Shell Plc paid $2.02 billion to the Nigerian government in 2025, a 62.2% drop from the $5.34 billion paid in 2024, according to the company’s 2025 Payments to Governments Report.
The decline follows Shell’s completion of the sale of its onshore and shallow-water assets in Nigeria to Renaissance Africa Energy Holdings in a deal valued at $1.3 billion.
The divested assets include a 30% stake in the Shell Petroleum Development Company joint venture, 250 producing oil wells, 37 producing gas wells, four gas plants, and two onshore oil export terminals. The assets hold an estimated 6.73 billion barrels of oil and condensate, and 56.27 trillion cubic feet of gas.

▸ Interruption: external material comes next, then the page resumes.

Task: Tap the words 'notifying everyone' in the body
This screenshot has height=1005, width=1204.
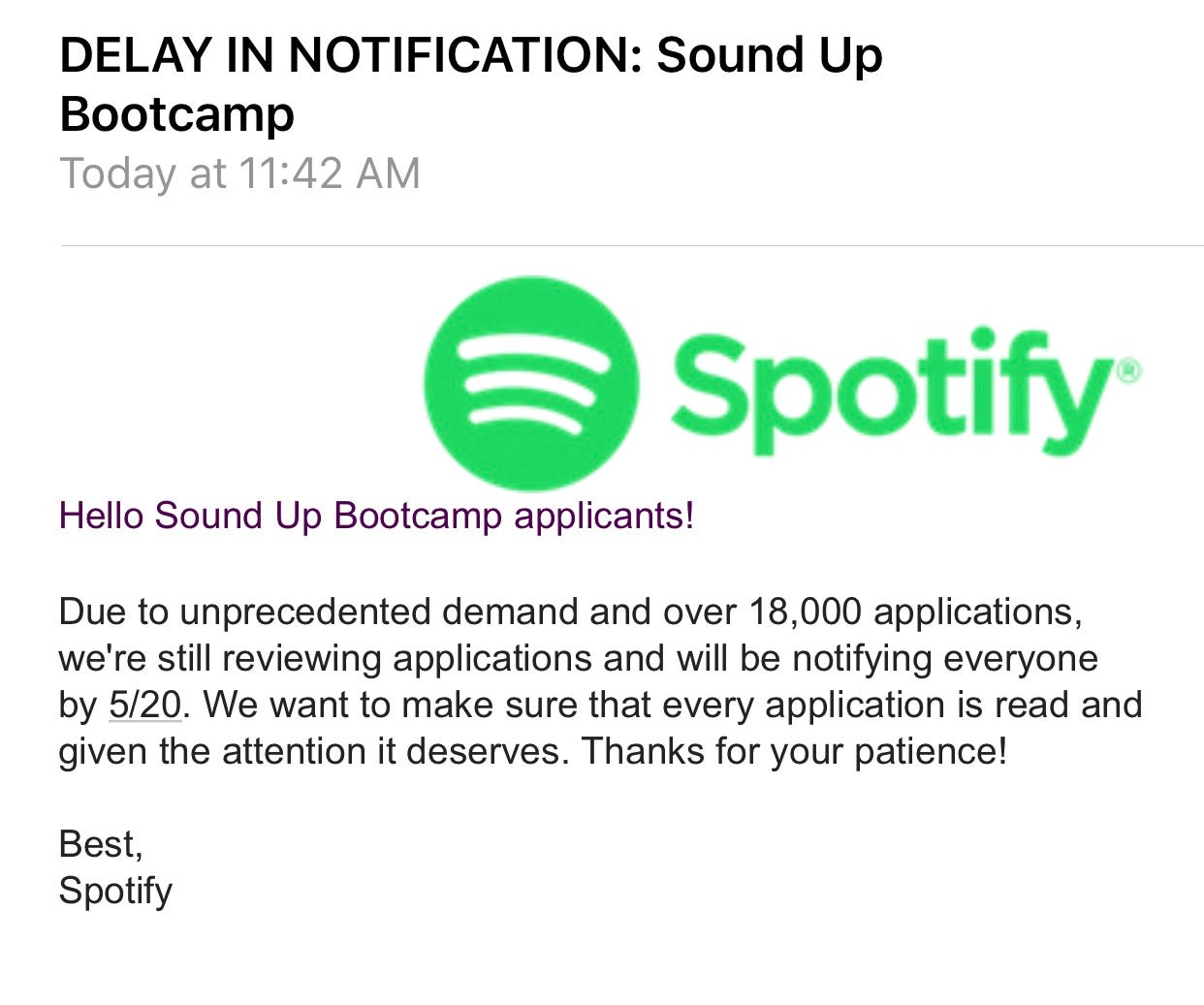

For 2025, Shell reported production entitlements of $1.24 billion, taxes of $237 million, royalties of $454 million, and fees of $87.9 million.
A breakdown shows the Federal Inland Revenue Service received $237 million in taxes, while the Nigerian National Petroleum Company received $1.24 billion in production entitlements. The Nigerian Upstream Petroleum Regulatory Commission got $454 million in royalties, the Niger Delta Development Commission received $85.5 million in fees, and the National Agency for Science and Engineering Infrastructure collected $2.4 million.
The report covers payments made by Shell plc and its subsidiaries for extractive activities in 26 countries, in line with UK regulations. Only payments of £86,000 or more are included.
Shell also said its effective tax rate in Nigeria for 2025 was 39%, nearly double the OECD average country effective tax rate of 20.5%.